» **YOUR OBJECTIVE**
Copy out the data that comes next, character for character, and leave the images aside.

(Saved entries)

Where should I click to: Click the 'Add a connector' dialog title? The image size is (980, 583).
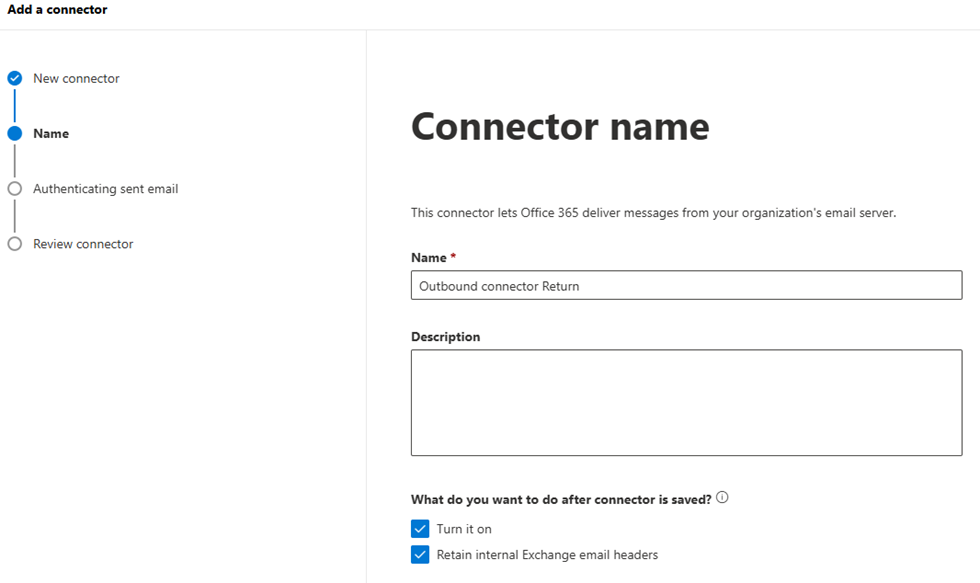coord(57,10)
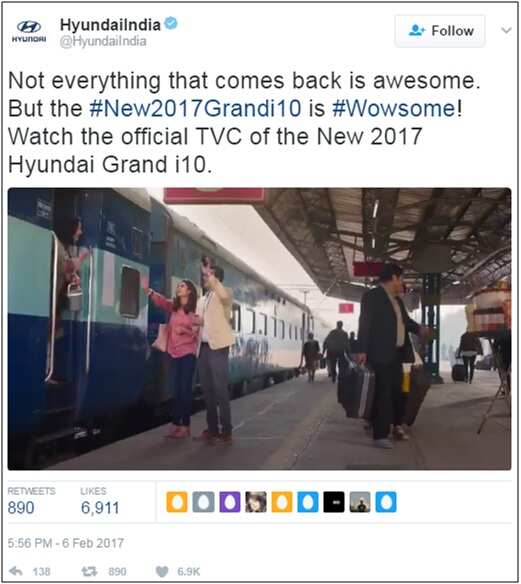This screenshot has height=584, width=521.
Task: Follow the HyundaiIndia account
Action: click(440, 31)
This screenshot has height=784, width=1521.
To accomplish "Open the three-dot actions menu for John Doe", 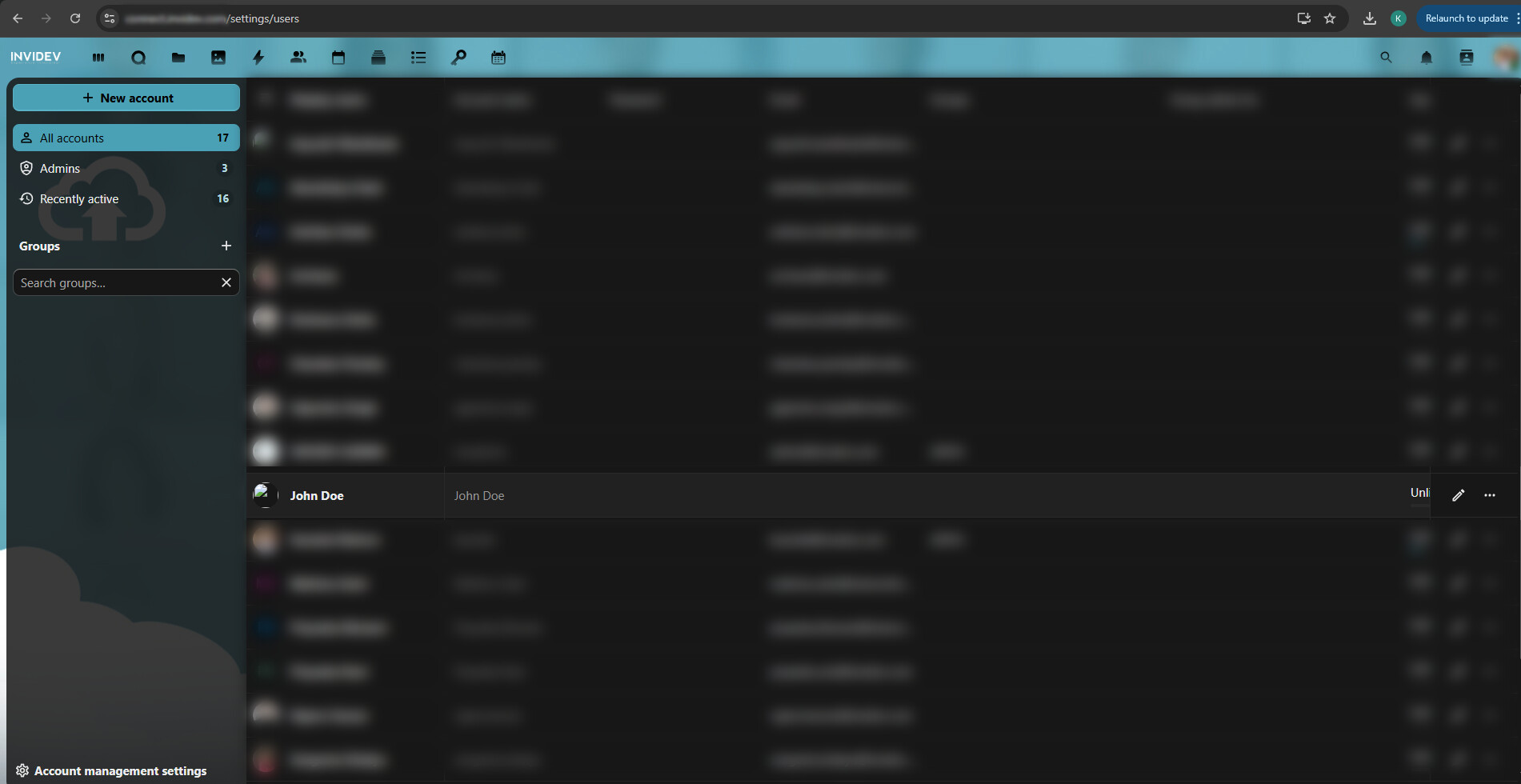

» **FINISHED EXERCISE**
Where should I click to: Click the 'Add a connector' dialog title? The image size is (980, 583).
coord(57,10)
This screenshot has height=584, width=521.
Task: Follow the HyundaiIndia account
Action: click(440, 31)
This screenshot has height=784, width=1521.
To accomplish "Open the three-dot actions menu for John Doe", 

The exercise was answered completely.